An interesting finding from this post-hoc assessment is that, in addition to high-volume, high-risk and low-risk disease, TT might be beneficial over docetaxel+ADT even for patients with low-volume disease provided that suggested OS advantage will mature with a longer follow-up. However, since only 300 patients were classified as having low-volume mHSPC, the question arises if statistical significance may ever be reached in this subgroup. Furthermore, favourable safety profile of darolutamide in all analysed subgroups as well as absent drug interaction with docetaxel makes this compound a promising combination partner for treatment escalation.

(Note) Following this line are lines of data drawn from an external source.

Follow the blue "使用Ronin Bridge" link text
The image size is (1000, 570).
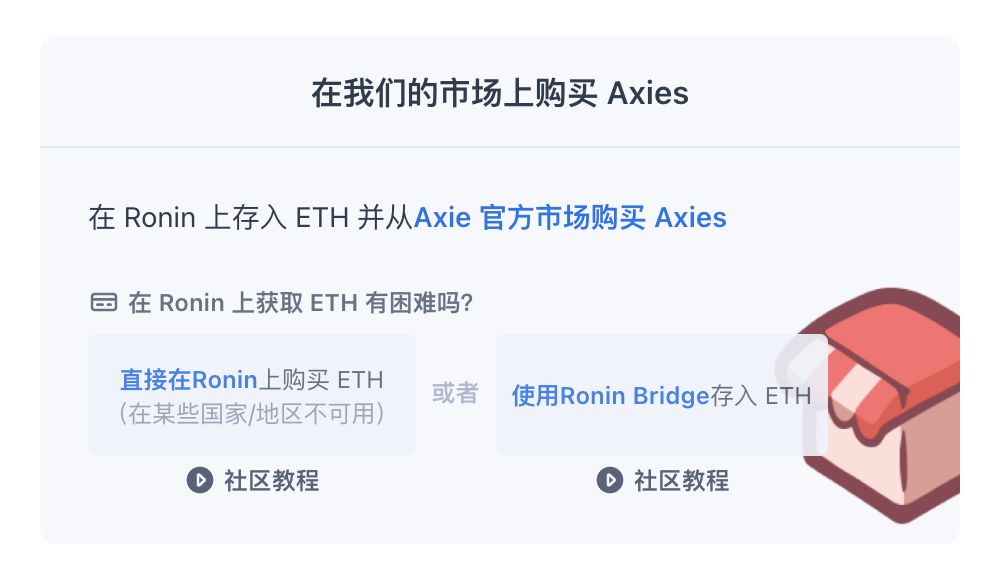pos(610,395)
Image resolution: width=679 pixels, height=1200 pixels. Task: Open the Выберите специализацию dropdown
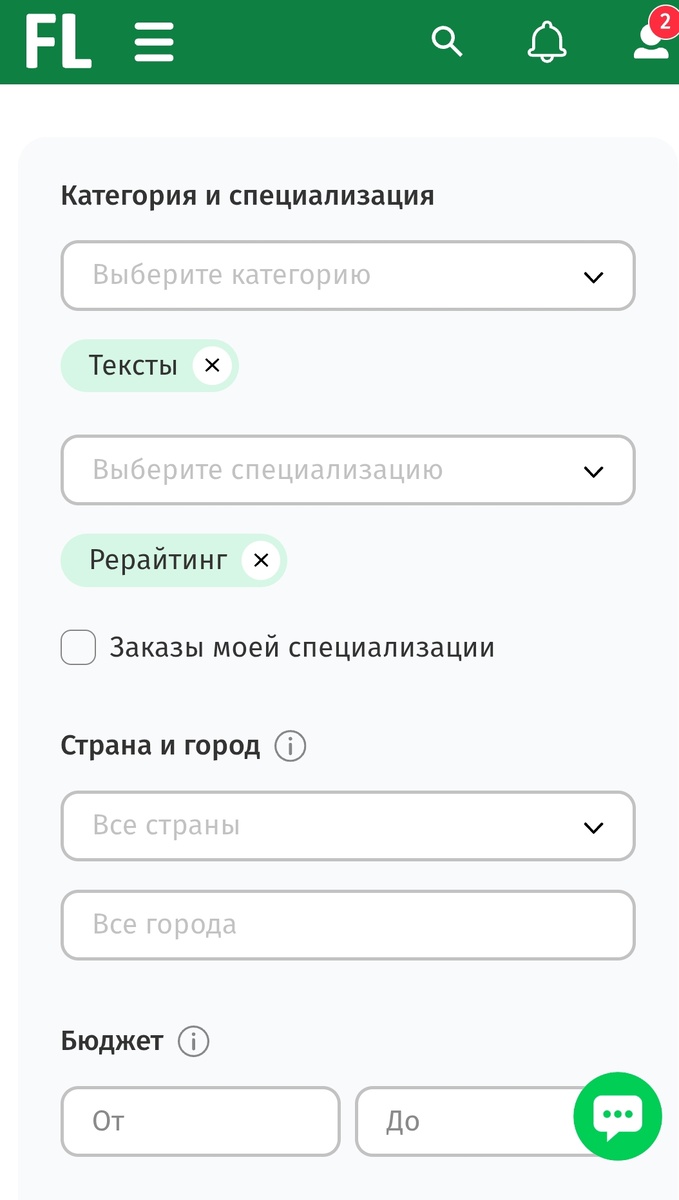pyautogui.click(x=348, y=470)
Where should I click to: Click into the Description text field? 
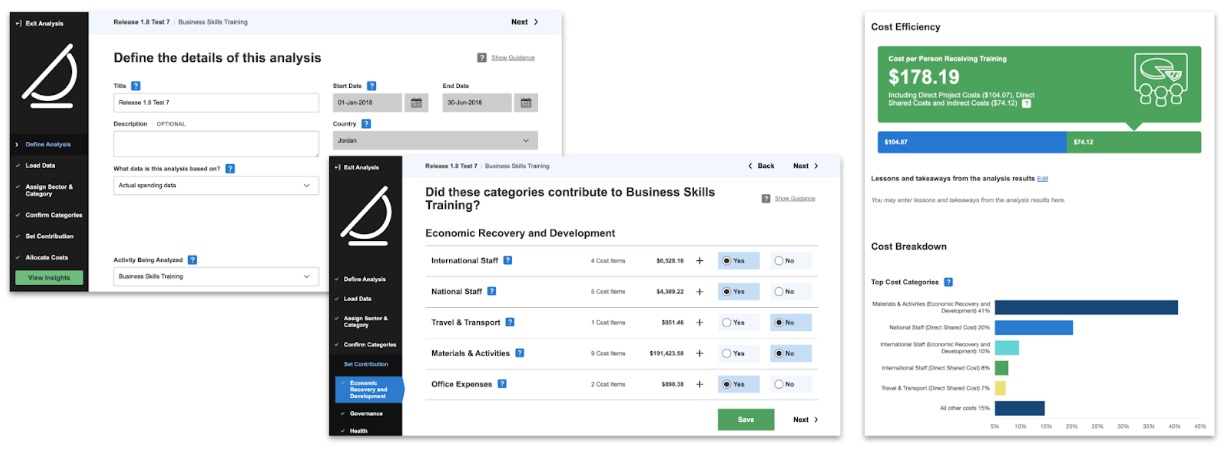215,144
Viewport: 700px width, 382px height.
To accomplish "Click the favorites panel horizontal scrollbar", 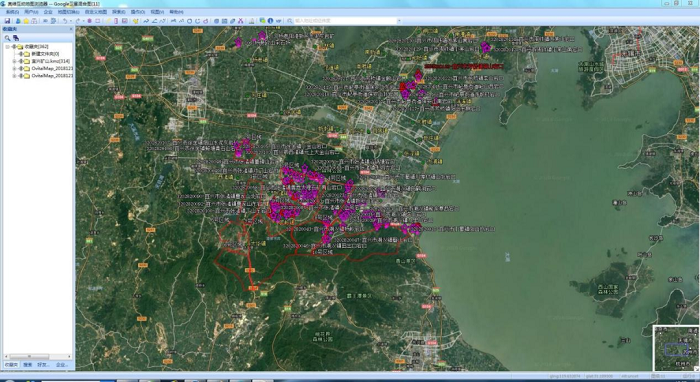I will pyautogui.click(x=38, y=357).
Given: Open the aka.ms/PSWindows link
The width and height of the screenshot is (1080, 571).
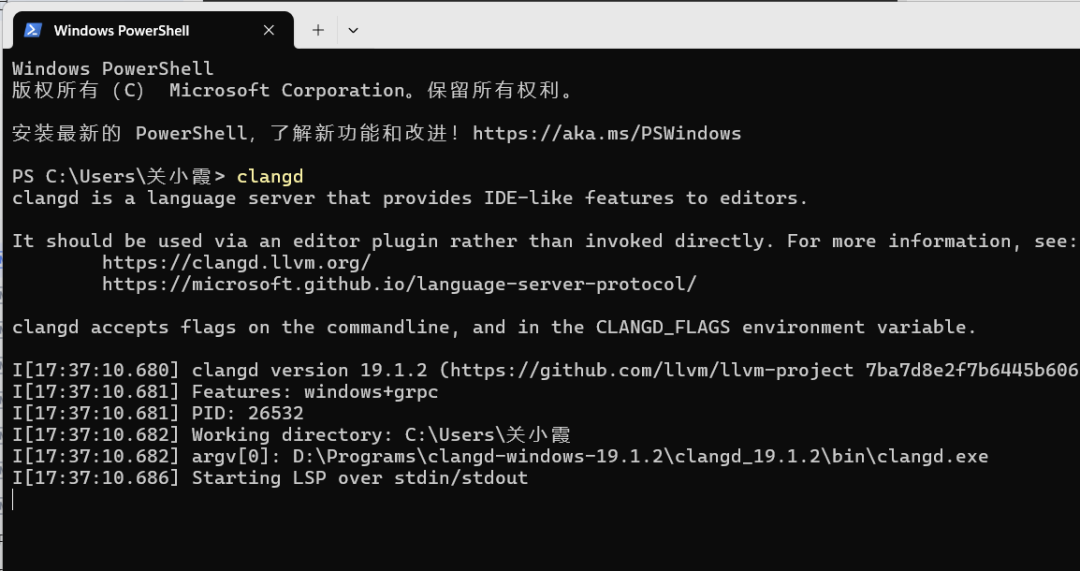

Taking into account the current assumption that NHA+ADT is more efficacious than docetaxel+ADT for OS extension, the most crucial question that has yet to be clarified is whether TT would be beneficial over NHA+ADT instead of docetaxel+ADT. Since neutropenia as the far most common grade 3 or 4 AE in ARASENS is clearly docetaxel-driven (2), demonstration of comparable efficacy of TT and NHA+ADT across disease volume and risk subgroups would corroborate the value of the latter as the current standard of care.